● **Exercise prompt**
Write the data below out exactly as it stands. Do not include the pictures.

(Collected data)
▼

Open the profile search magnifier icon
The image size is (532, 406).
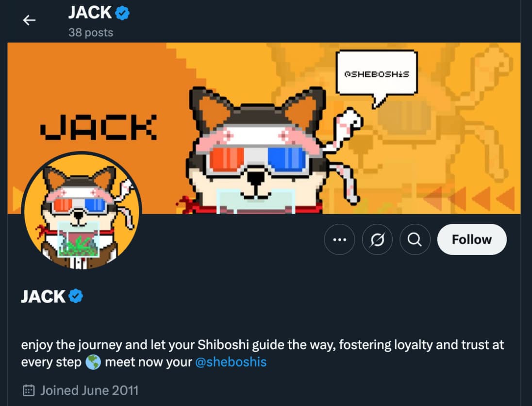click(x=415, y=239)
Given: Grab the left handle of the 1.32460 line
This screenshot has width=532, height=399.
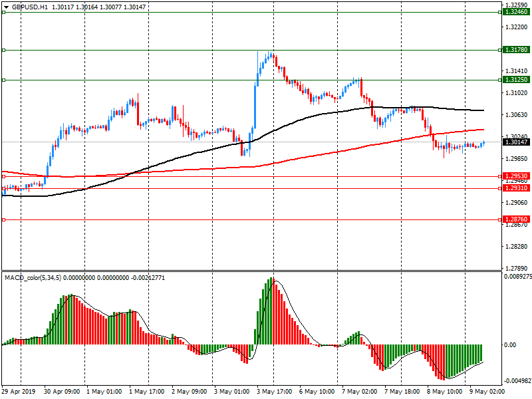Looking at the screenshot, I should tap(3, 12).
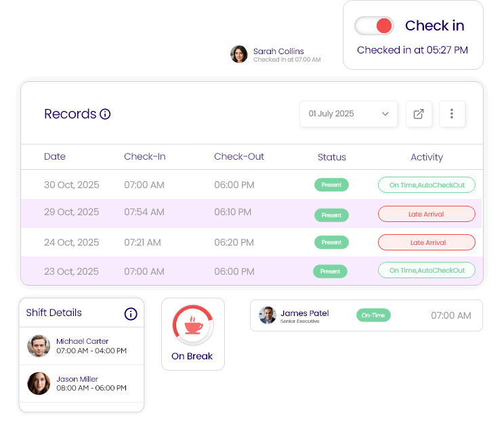The image size is (504, 423).
Task: Click James Patel's On-Time badge
Action: click(373, 315)

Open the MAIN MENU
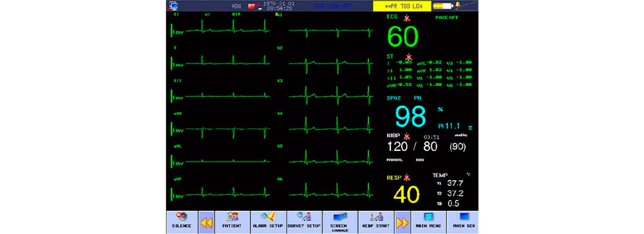(428, 222)
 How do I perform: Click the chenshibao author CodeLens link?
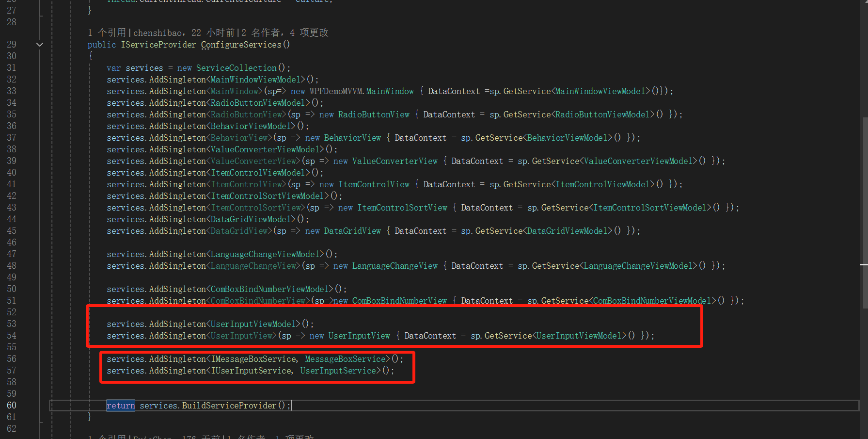pyautogui.click(x=158, y=33)
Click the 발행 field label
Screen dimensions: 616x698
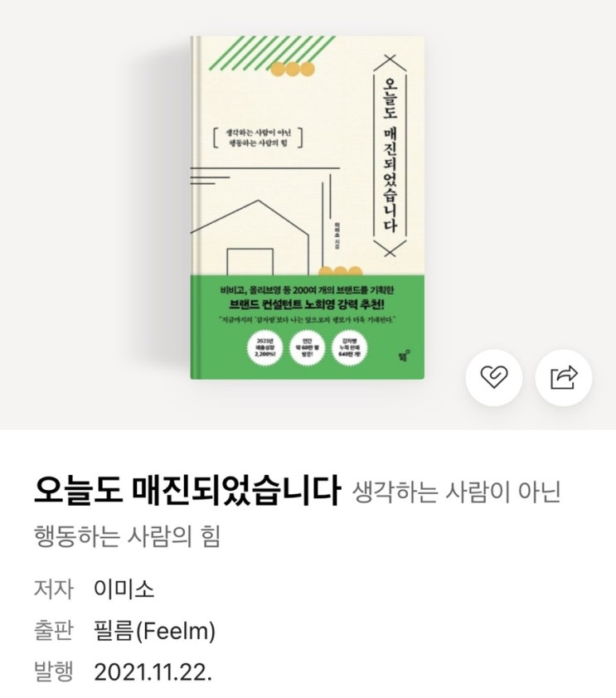coord(53,671)
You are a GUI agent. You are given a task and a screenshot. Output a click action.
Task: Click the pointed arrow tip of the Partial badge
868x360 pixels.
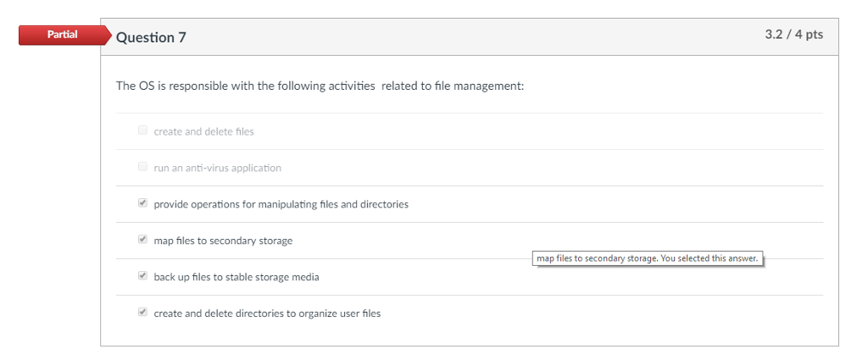(x=107, y=35)
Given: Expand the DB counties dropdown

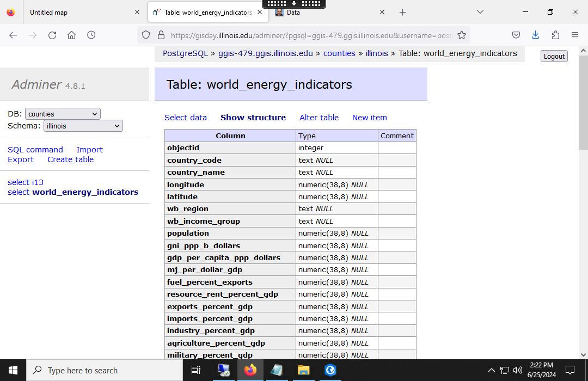Looking at the screenshot, I should (63, 114).
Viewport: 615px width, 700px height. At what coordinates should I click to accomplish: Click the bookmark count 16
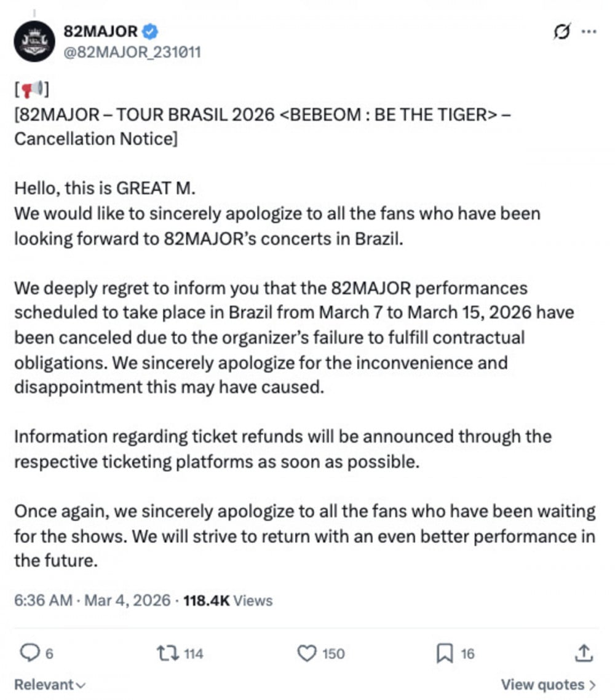(467, 654)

▲

● **Result of this exercise**
Open the profile search magnifier icon
The image size is (532, 406).
click(x=415, y=239)
Given: Grab the left handle of the 1.32460 line
This screenshot has width=532, height=399.
Looking at the screenshot, I should tap(3, 12).
The image size is (504, 423).
Task: Click James Patel's On-Time badge
Action: click(373, 315)

Open the MAIN MENU
(428, 222)
 How do I perform: Click the chenshibao author CodeLens link?
pyautogui.click(x=158, y=33)
Click the 발행 field label
Screen dimensions: 616x698
coord(53,671)
You are a GUI agent. You are given a task and a screenshot. Output a click action.
Task: Click the pointed arrow tip of the Partial badge
868x360 pixels.
(x=107, y=35)
Given: Expand the DB counties dropdown

Looking at the screenshot, I should (63, 114).
Viewport: 615px width, 700px height. At what coordinates should I click to accomplish: Click the bookmark count 16
(467, 654)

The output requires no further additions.